Tony Blair claimed Friday that Brexit is already damaging Britain’s economy by hitting productivity – hours before new data revealed productivity growth has, in fact, hit a six-year high.
The former prime minister’s claim was included in a 32-page document arguing Brexit was harming the NHS, jobs, and living standards, likely designed to make the case for blocking Brexit by pushing for a second referendum in 2019, as he suggested Thursday.
The document quotes the Office for Budget Responsibility (OBR), who in November 2017 reduced its forecast for productivity growth by 0.5 per cent per annum.
“The renewed weakness of productivity growth over the first half of 2017 will almost certainly have been exacerbated by the Brexit Vote,” the Tony Blair Institute for Change quotes the OBR as saying.
However, following the Brexit referendum, in November 2016, the OBR was forced to admit they had been “too gloomy” about the UK economy after a Brexit vote and their recent productivity forecast was criticised as the return of “project fear”.

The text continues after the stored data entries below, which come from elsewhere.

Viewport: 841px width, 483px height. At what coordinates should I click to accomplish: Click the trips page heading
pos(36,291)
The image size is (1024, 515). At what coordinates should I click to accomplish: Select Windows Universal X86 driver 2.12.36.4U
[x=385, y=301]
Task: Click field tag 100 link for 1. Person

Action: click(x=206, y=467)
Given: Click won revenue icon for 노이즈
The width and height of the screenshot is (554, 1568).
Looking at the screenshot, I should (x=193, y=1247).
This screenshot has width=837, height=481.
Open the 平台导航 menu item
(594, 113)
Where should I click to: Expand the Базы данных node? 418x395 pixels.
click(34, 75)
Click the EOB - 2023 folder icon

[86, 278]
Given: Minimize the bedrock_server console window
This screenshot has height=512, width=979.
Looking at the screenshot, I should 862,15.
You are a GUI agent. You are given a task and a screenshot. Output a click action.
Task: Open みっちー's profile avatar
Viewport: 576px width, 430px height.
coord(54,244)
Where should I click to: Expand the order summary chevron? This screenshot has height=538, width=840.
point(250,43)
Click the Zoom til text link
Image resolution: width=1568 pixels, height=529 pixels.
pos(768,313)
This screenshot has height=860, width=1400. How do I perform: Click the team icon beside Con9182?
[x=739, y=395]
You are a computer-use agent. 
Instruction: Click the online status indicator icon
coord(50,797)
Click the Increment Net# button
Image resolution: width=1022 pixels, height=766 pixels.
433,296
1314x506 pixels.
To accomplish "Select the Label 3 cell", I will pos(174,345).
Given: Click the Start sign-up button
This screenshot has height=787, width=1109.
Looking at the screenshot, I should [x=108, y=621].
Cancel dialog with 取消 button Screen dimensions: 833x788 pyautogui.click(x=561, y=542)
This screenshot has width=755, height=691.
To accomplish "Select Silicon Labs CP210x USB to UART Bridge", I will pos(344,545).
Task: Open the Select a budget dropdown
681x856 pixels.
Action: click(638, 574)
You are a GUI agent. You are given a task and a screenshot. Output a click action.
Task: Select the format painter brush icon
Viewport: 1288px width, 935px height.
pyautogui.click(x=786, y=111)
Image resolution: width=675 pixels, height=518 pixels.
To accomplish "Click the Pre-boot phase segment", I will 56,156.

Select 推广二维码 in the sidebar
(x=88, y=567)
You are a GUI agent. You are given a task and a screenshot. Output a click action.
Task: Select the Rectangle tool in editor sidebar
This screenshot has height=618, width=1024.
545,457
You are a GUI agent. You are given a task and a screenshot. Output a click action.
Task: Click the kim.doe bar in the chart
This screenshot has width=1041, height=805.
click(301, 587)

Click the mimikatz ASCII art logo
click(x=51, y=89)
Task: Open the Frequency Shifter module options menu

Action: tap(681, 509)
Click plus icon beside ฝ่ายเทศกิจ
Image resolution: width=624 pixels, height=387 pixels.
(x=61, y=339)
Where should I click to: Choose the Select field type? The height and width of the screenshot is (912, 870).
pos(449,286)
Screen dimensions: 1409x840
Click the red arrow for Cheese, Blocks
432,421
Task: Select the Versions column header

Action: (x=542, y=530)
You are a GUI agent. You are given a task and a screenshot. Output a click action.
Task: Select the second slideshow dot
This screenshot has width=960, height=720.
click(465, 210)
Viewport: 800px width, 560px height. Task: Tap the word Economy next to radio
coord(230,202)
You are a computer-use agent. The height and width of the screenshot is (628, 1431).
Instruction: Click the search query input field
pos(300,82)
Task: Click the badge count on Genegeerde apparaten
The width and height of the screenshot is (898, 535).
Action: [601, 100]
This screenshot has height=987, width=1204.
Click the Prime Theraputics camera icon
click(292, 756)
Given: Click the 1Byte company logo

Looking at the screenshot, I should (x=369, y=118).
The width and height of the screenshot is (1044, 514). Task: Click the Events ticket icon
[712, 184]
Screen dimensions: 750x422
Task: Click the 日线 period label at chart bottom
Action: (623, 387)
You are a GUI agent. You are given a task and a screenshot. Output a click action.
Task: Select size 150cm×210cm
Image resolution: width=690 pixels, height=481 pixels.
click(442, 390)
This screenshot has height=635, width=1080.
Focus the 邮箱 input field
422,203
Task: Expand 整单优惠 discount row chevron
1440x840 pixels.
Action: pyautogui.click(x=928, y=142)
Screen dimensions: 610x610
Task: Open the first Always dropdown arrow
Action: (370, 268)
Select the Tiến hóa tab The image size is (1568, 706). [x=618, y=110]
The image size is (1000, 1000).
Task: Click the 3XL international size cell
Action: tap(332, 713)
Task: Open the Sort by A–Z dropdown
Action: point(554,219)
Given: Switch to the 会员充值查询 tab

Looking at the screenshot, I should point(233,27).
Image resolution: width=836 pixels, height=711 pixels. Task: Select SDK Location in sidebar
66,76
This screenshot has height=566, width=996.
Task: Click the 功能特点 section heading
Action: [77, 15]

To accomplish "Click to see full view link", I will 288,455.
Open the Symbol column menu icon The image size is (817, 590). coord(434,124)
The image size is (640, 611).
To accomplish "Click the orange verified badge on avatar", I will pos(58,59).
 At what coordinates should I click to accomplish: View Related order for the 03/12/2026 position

The critics were correct, as Friday the Office for National Statistics (ONS) revealed growth in labour productivity hit a six-year high in the third quarter of last year, rising 0.9 per cent, following modest falls over the first six months of 2016.
Launching his push for a second referendum on Thursday, Mr. Blair also claimed that the Brexit vote had created “significant staff shortages in the NHS”.
However, investigations have found that while the number of European Union (EU) nurses being registered by the Nursing and Midwifery Council has fallen, the number of EU staffers in the NHS is still rising overall, and currently stands at an all-time high.
Furthermore, as BBC presenter John Humphrys pointed out, the fall in the numbers of new EU nurses being registered has not been attributed to Brexit, but the introduction of new English-language tests for foreigners.